Given a board with m by n cells, each cell has an initial state live (1) or dead (0). Each cell interacts with its eight neighbors (horizontal, vertical, diagonal) using the following four rules (taken from the above Wikipedia article):

1. Any live cell with fewer than two live neighbors dies, as if caused by under-population.
2. Any live cell with two or three live neighbors lives on to the next generation.
3. Any live cell with more than three live neighbors dies, as if by over-population..
4. Any dead cell with exactly three live neighbors becomes a live cell, as if by reproduction.

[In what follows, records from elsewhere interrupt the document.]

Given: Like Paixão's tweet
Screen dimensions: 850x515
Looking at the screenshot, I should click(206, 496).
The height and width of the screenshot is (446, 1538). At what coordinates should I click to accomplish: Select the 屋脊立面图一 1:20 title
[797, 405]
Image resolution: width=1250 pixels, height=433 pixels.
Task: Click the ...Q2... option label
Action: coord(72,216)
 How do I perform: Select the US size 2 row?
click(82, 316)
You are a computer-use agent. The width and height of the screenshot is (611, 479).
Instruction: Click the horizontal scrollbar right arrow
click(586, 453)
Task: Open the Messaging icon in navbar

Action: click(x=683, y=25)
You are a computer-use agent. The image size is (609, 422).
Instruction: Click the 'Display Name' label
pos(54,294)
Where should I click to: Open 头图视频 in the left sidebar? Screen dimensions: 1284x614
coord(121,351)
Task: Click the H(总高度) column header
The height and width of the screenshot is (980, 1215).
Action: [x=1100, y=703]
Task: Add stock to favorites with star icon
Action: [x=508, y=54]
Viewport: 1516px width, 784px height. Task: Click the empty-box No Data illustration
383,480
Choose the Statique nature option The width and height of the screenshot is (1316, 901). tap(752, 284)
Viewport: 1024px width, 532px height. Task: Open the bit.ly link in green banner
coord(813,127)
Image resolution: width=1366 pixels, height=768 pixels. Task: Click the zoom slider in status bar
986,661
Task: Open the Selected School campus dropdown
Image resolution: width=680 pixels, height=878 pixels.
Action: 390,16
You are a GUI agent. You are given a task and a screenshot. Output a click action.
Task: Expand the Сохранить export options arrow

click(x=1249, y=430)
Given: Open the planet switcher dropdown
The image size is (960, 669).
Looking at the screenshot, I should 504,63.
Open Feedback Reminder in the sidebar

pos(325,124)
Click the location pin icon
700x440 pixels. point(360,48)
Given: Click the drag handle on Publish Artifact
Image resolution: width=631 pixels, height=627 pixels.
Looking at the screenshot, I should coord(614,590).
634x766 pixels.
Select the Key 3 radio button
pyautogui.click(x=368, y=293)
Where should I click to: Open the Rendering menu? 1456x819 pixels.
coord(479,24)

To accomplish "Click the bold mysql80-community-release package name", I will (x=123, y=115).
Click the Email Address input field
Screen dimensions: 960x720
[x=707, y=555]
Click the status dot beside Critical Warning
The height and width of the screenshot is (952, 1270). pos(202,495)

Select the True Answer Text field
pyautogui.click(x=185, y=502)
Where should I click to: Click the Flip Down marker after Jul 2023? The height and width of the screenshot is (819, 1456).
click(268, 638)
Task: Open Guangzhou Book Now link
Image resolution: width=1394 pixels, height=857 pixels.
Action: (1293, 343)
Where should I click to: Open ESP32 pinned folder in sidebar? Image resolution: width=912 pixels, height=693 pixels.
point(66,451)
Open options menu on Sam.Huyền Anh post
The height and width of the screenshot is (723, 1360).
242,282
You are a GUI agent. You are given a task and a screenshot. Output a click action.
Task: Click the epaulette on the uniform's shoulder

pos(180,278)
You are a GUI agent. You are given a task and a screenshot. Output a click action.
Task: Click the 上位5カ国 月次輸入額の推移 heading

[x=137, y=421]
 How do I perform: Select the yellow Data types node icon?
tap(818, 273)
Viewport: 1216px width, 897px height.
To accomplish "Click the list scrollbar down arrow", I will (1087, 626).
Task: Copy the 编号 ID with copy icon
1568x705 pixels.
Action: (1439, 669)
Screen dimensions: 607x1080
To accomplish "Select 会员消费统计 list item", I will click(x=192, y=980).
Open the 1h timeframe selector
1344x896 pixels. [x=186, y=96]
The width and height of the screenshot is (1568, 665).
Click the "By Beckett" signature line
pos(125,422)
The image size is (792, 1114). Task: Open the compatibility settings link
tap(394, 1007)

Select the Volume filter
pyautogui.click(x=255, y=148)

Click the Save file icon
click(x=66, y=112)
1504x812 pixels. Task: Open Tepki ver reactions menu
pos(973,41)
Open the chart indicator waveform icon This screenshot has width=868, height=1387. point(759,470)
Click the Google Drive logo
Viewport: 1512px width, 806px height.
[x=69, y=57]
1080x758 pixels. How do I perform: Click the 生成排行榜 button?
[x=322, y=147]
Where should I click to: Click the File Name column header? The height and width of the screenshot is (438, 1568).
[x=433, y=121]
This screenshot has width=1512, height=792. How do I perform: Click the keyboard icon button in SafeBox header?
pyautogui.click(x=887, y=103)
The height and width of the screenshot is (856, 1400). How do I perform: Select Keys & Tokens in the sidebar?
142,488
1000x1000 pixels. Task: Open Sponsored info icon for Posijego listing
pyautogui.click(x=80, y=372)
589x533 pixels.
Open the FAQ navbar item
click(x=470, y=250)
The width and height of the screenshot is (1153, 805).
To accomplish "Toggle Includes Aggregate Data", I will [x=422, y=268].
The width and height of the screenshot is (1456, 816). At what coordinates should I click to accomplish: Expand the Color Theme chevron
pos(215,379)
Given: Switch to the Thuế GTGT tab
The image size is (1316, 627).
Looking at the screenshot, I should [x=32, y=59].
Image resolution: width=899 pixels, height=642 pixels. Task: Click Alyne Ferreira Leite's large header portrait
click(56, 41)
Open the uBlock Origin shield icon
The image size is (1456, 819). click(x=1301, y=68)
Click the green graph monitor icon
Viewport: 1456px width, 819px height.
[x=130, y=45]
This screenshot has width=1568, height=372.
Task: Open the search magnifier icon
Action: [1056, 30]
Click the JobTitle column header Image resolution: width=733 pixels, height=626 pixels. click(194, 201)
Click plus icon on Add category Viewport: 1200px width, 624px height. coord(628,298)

Write a function to compute the next state (after one update) of the board given its current state. The next state is created by applying the above rules simultaneously to every cell in the current state, where births and deaths occur simultaneously.

Example:

Input: 
[
  [0,1,0],
  [0,0,1],
  [1,1,1],
  [0,0,0]
]
Output: 
[
  [0,0,0],
  [1,0,1],
  [0,1,1],
  [0,1,0]
]

Follow up:

1. Could you solve it in-place? Remember that the board needs to be updated at the same time: You cannot update some cells first and then use their updated values to update other cells.
2. In this question, we represent the board using a 2D array. In principle, the board is infinite, which would cause problems when the active area encroaches the border of the array. How would you address these problems?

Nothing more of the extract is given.